In chemistry, Atomic mass is the sum of protons, electrons, and neutrons present in a single atom or molecule. However, as the particles stay in constant motion on their orbits, their mass became negligible. In other words, the Atomic mass is the sum of Protons and Neutrons present in a single atom or a molecule.

The term, atomic mass, is used to refer to the various isotopes of the atom though technically it’s incorrect. Let’s get to know, How to find the nuclear mass of a given atom or molecule.

Using The Periodic Table:

The mass of an atom is typically expressed with general SI units, i.e. grams, kilograms, etc. However, the expressed amount is minimal in quantity. So for easy calculation and other use, the mass is often expressed in unified atomic mass units (“u” or “amu”) or Daltons (Da).

(*Remember that the standard for one atomic mass unit is equal to 1/12th of the mass of a standard carbon-12 isotope)

When it comes to atomic mass, there is another term, Relative nuclear mass.

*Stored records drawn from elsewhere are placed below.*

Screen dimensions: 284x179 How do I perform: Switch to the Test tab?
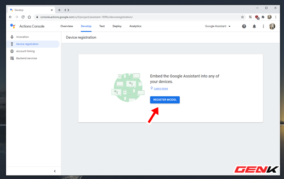coord(102,26)

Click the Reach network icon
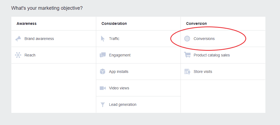click(18, 55)
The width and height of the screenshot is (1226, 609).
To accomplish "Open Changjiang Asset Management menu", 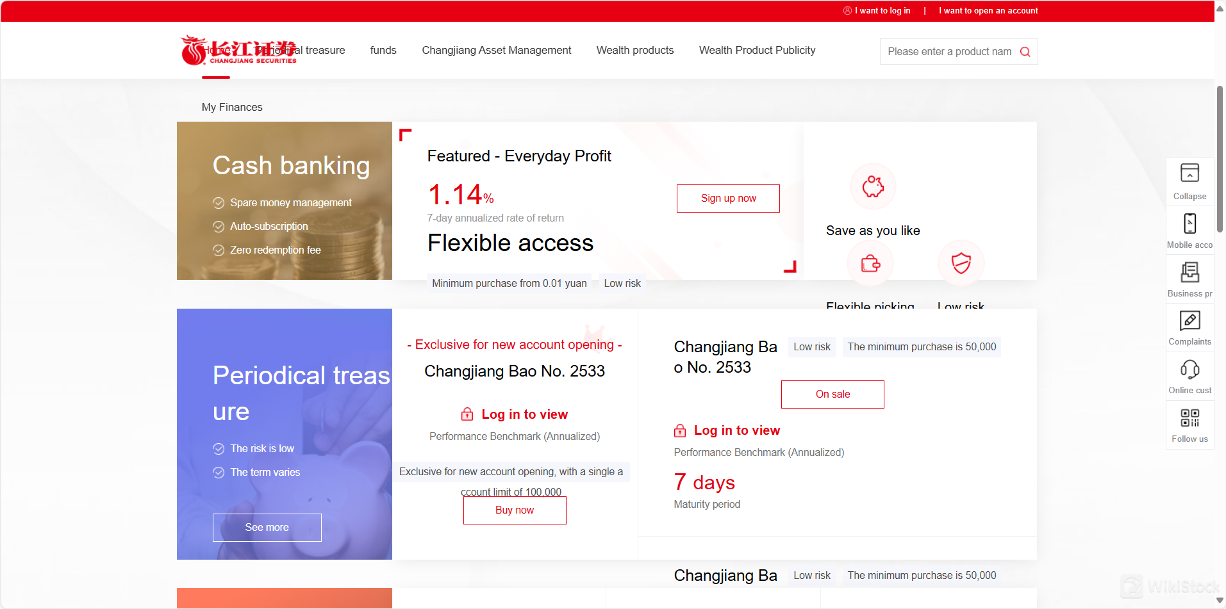I will (x=496, y=51).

It is defined as the nuclear weight that takes into account the average of the masses of naturally occurring isotopes of the same element.

Mostly, in a standard periodic table, the relative atomic masses (atomic weights) of each element is already given. It is mainly written at the bottom of the element’s square on the table, below the one or two letter chemical symbol. The relative atomic mass is mostly presented in the form of decimal no instead of a whole no. But remember that the given relative atomic masses on a periodic table are average values of the element. As the chemical elements show different isotopes depending upon the addition and subtraction of one or more than one neutrons to the atom’s nucleus, we can take the given relative atomic mass as an average value for the associated element instead of its single nuclear matter.

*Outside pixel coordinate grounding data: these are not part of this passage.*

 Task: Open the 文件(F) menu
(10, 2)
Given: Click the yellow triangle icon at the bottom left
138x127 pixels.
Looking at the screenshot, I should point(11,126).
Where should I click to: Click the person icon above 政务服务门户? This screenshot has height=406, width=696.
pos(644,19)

Generally, the given relative atomic masses in a periodic table are technically unitless. But we can get a workable quantity (the molar mass) by multiplying an atomic mass by 1 g/mol.

As I said earlier, the relative atomic masses, given on the periodic table, are average values for an atom’s isotopes. It helps in many ways for practical calculations like we can say while calculating the molar mass of a molecule. But when its come to individual atoms, the given number became insufficient.

For an Individual Atom:

The atomic number of a chemical element also refers to its proton count. The proton number in an atom never varies. For example, the atomic number of the element C (carbon) is 6. So, the photon count for coal is 6.

But the neutron count in an atom varies as per the given isotopes.We can count the no of neutrons present in an isotope by subtracting the atomic number from the isotope number. As per example, we can take carbon-14. So, the no. of neutrons present in a C-14 is 14 – 6= 8.

To calculate the atomic mass of the individual atom, Add the no of protons with the no of neutrons of the molecule. The combined mass of all the electrons is excessively small that we can neglect them.

For Example, the atomic mass of C-14 is,

8 + 6=14

Not to forget, that the atomic mass of an isotope is relatively quite close to the isotope no. So, for basic calculation, we can take isotope number as the atomic mass.

In this above explanation, we got to know the way to find out the Atomic mass of an Atom from Periodic Table as well as for an individual atom.